Dataset entries:
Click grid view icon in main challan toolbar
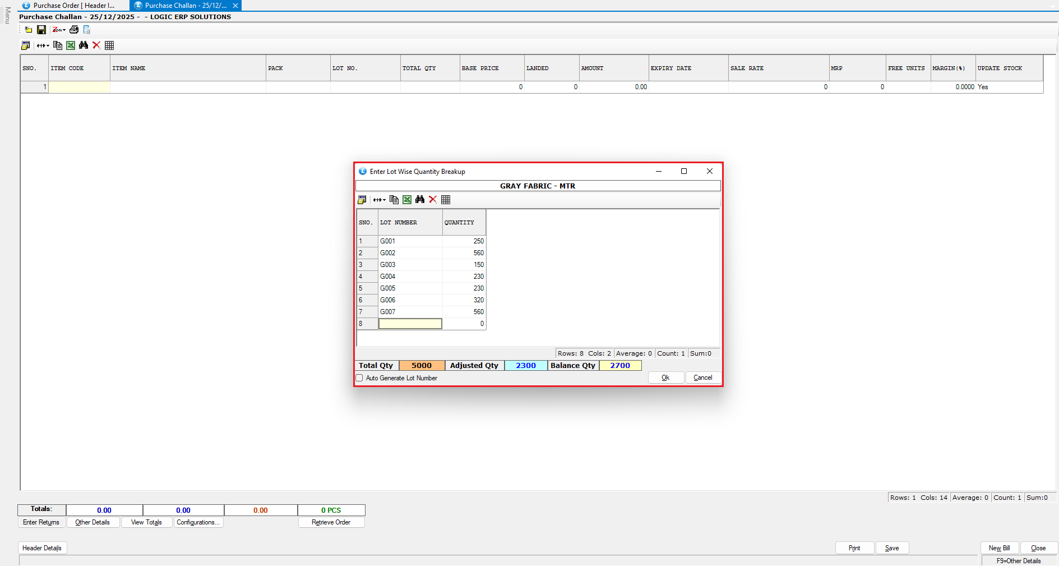The width and height of the screenshot is (1059, 566). (109, 45)
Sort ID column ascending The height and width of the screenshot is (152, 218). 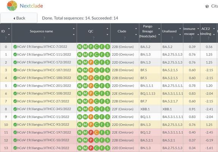(9, 29)
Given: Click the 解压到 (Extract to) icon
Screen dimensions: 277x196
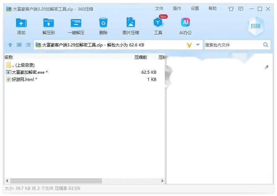Looking at the screenshot, I should (x=49, y=23).
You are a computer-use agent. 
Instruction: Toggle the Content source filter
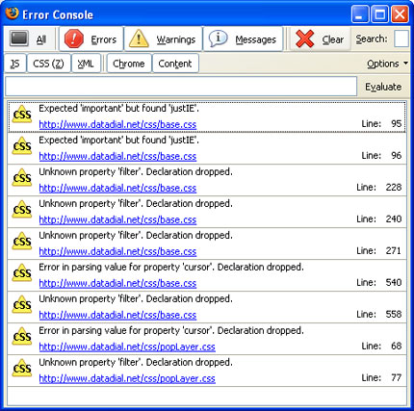point(175,64)
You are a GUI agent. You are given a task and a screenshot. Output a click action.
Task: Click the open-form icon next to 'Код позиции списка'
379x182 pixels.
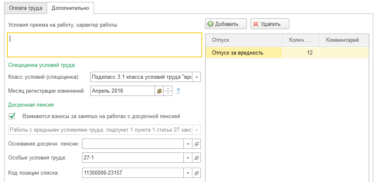point(197,173)
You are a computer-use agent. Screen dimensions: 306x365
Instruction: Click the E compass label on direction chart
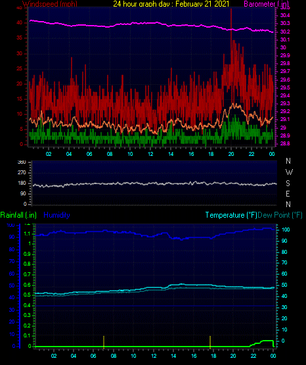288,193
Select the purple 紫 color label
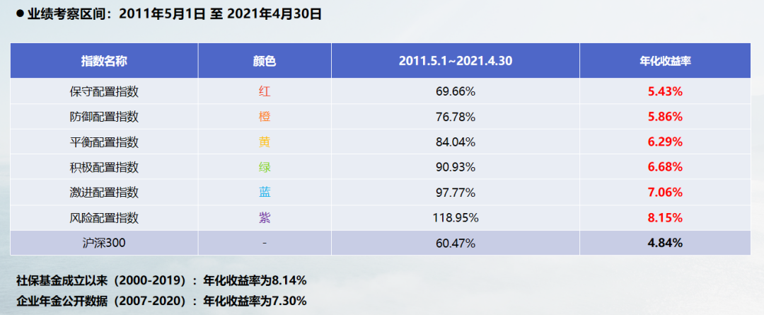The image size is (764, 315). (264, 218)
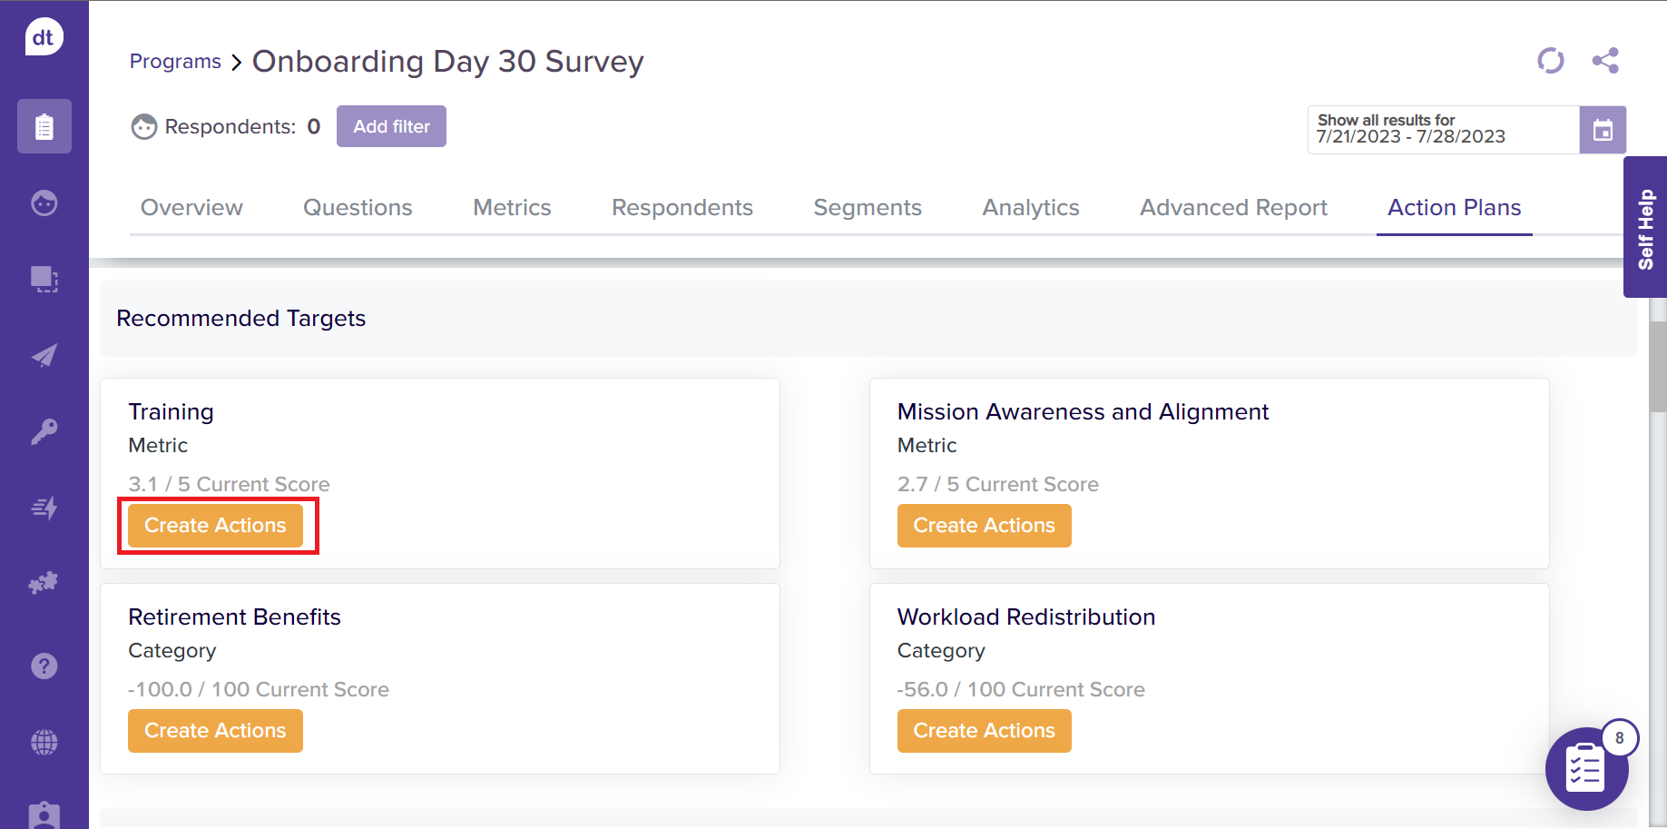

REQUIRED ACTION
Begin at the line with "Instruction: Toggle the Content source filter" and retype exactly every line through the last one of the entries above, both included, and nothing more; pictures stay out.

TASK SOLUTION
Instruction: Toggle the Content source filter
point(175,64)
You are a GUI agent. You are given a task and a screenshot. Output a click action.
Task: Click the open-form icon next to 'Код позиции списка'
379x182 pixels.
point(197,173)
You are a computer-use agent. Screen dimensions: 306x365
Instruction: Click the E compass label on direction chart
288,193
Select the purple 紫 color label
The image size is (764, 315). (264, 218)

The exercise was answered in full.